Essa dignidade suicida dos estoicos
romanos em face de um ambiente degenerado serviu de inspiração para os
primeiros cristãos. Numerosos testemunhos da época confirmam que os
muitos mártires do primeiro Cristianismo foram tanto ou mais por suicídios do
que por serem perseguidos. Certa loucura martirológica do Cristianismo
primitivo havia sido endossada por argumentos de autoridade dos padres da
Igreja como Tertuliano ou Orígenes, que chegaram a considerar
suicídio o sacrifício de Cristo.
Para deter essa ideologia, que
atingiu o apogeu com a heresia donatista ― alguns de seus seguidores se
entregavam ao martírio para não pecar ― e para lançar as bases para o que
será a condenação secular cristã ao suicídio, veio Santo Agostinho. O de Hipona
instituiu a doutrina, argumentando habilmente que o suicídio violava o Quinto
Mandamento, e que era o pior pecado possível porque tornava impossível o
arrependimento.

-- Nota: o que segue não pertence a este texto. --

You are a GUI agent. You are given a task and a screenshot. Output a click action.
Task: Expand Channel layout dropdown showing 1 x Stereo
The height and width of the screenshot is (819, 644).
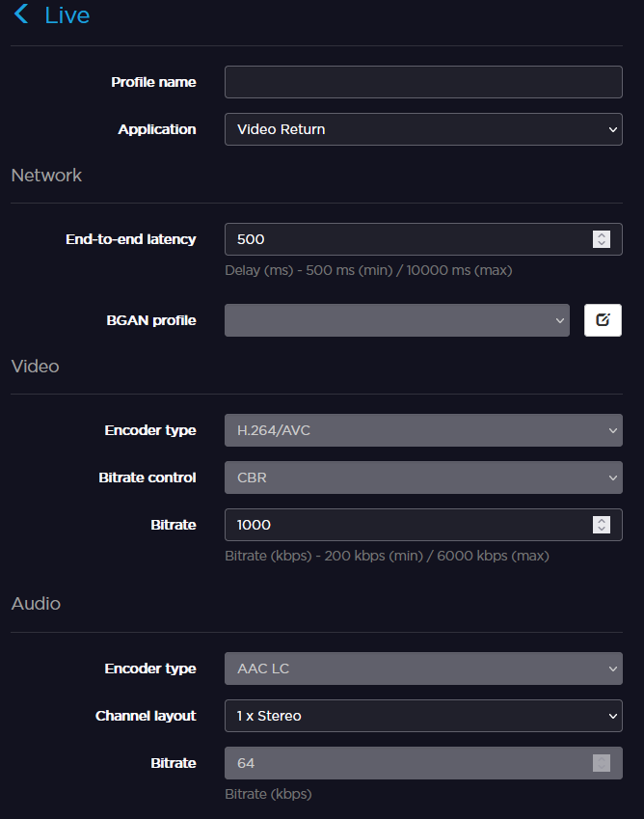(x=422, y=716)
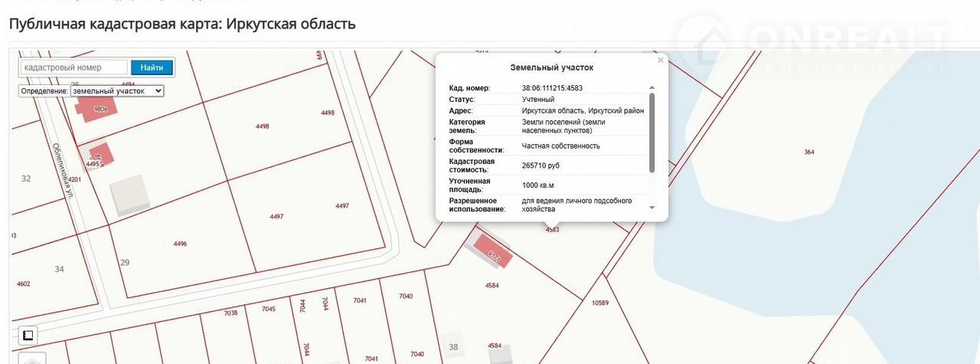Select land parcel 7045 on the map

[x=268, y=309]
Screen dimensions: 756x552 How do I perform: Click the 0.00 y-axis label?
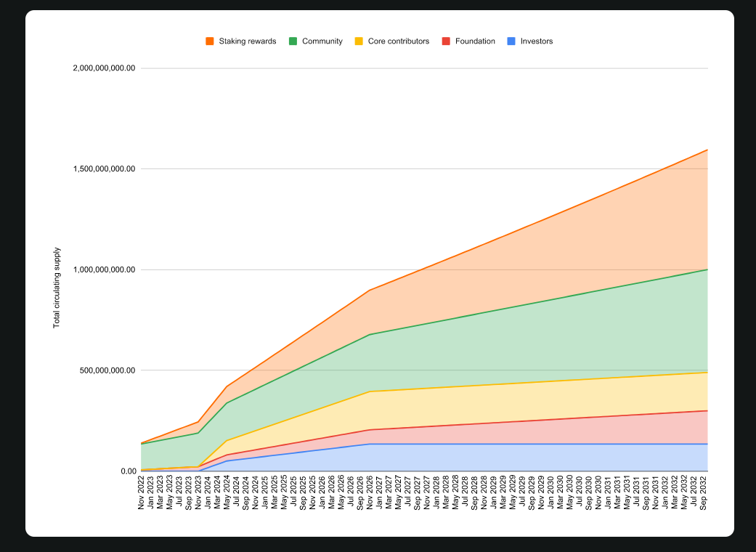click(128, 471)
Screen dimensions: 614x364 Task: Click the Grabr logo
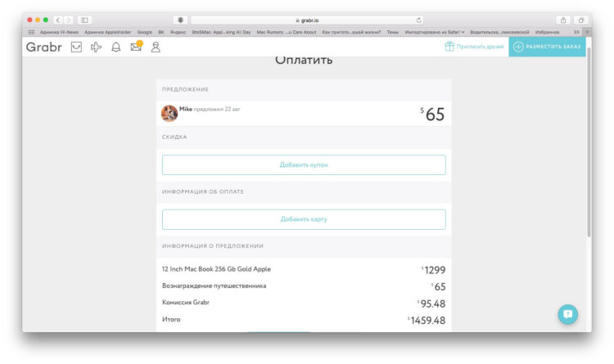tap(43, 47)
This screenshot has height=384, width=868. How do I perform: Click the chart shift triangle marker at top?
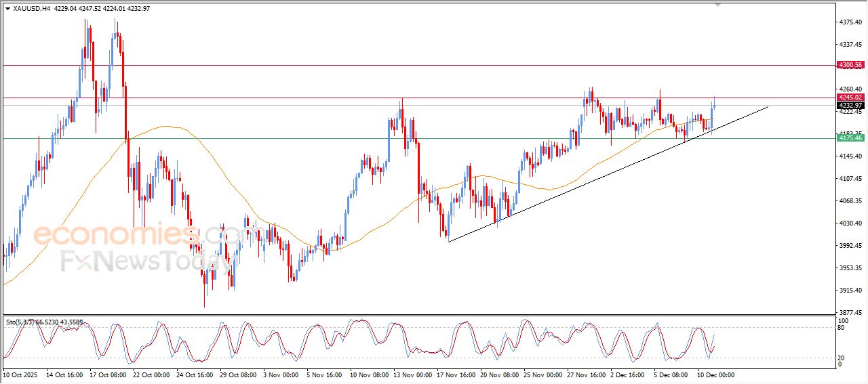(x=718, y=5)

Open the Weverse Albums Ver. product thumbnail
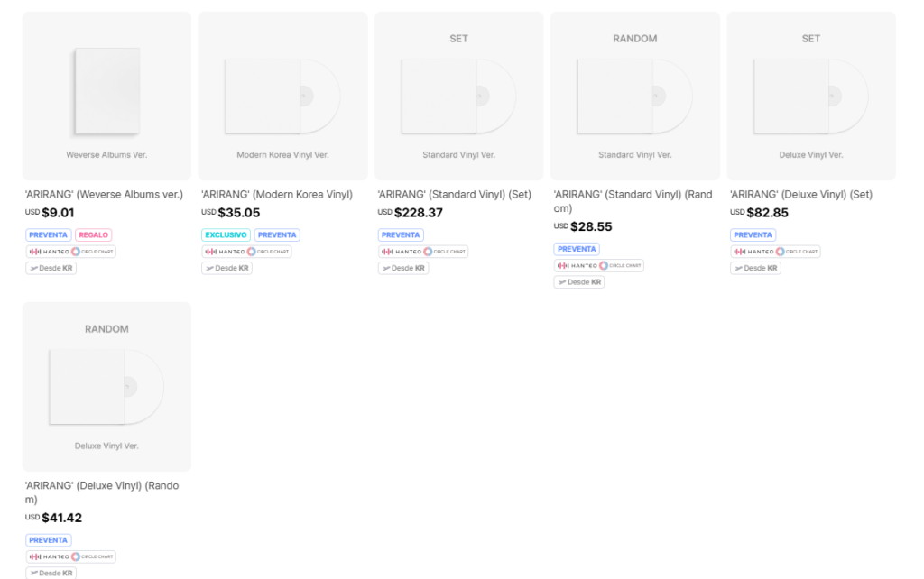pyautogui.click(x=106, y=95)
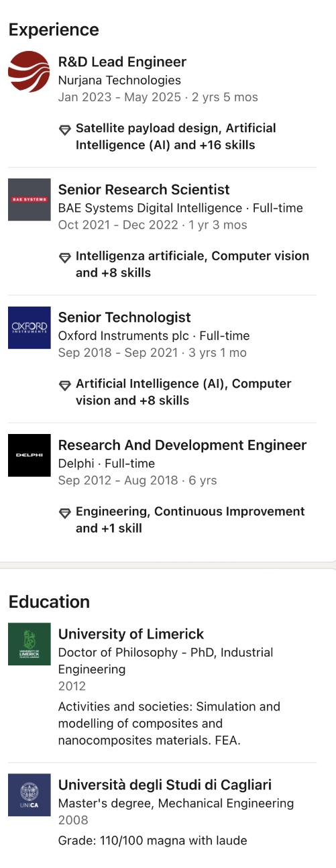Open the Senior Technologist position
The height and width of the screenshot is (868, 336).
[x=125, y=317]
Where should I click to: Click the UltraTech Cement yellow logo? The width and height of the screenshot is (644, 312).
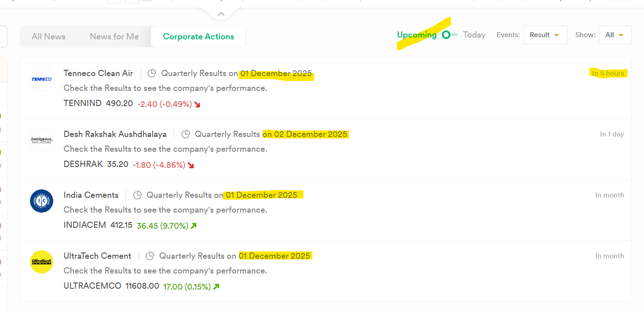pos(42,262)
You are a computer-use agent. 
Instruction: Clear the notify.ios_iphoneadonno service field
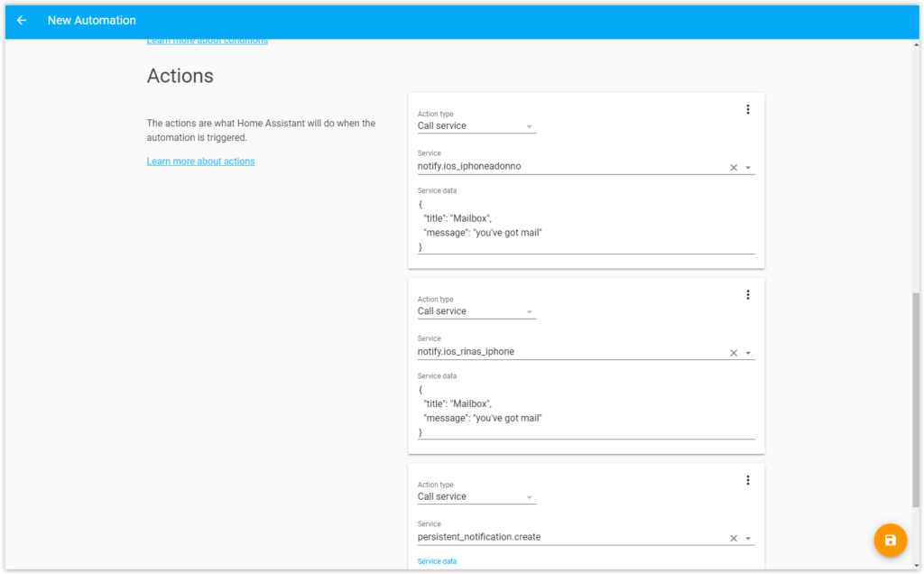(x=734, y=166)
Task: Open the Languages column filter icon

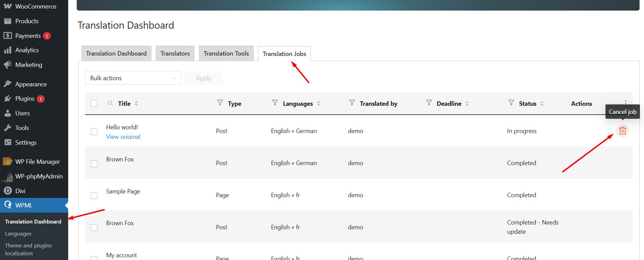Action: (275, 103)
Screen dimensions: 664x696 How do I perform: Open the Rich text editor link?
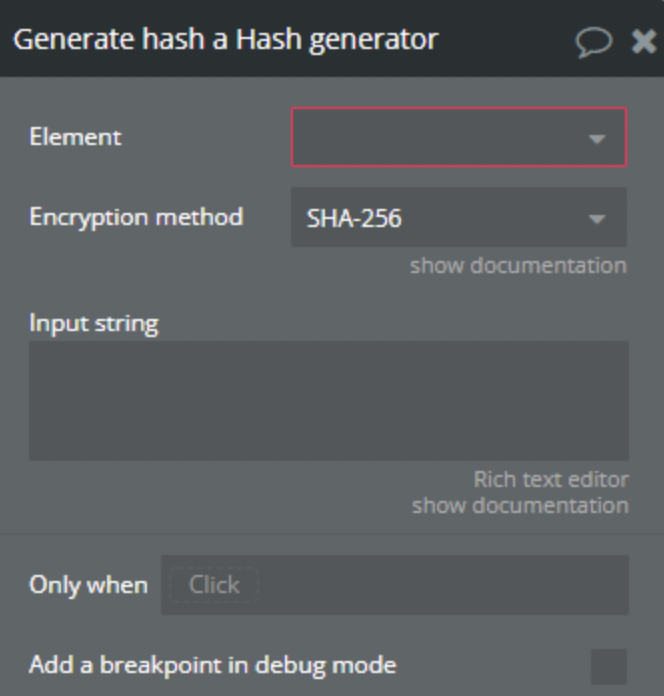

Daí nasceu o critério que perdurou até nós: a vida é um
dom divino e o homem não tem o direito de dispor dela porque interfere na
vontade de Deus.
Passaram-se séculos de
estigmatização e ultraje aos suicidas, já vivos ou mortos. Aqueles que sobreviviam
foram mortos da maneira mais terrível. Seus corpos eram enterrados nas
encruzilhadas das estradas para que seu espírito não contaminasse os vivos. O
anátema cristão se fundia com os usos e terrores primitivos relativos ao
suicídio. Era preciso ultrajar a memória e o corpo do criminoso para garantir
seu desaparecimento.
A morte, ameaçadora, havia se
apoderado da existência dos filhos de Deus ao longo da Idade Média, mas foi uma
das principais vítimas do novo espírito consagrado pelo Renascimento. Os
humanistas foram encorajados a perder o medo da ceifadora. Depois de séculos de
resignação a uma vida de sofrimentos na terra e a um destino incerto na outra
vida, o homem voltava ao centro da Criação. Assim, ele restaurava sua liberdade
e, com isso, a liberdade definitiva de dispor de sua própria vida novamente
apareceu no horizonte. Montaigne, Shakespeare e Donne, três personalidades
literárias nascidas no século XVI, ilustram perfeitamente essa evolução em
termos de significado e da possibilidade do suicídio.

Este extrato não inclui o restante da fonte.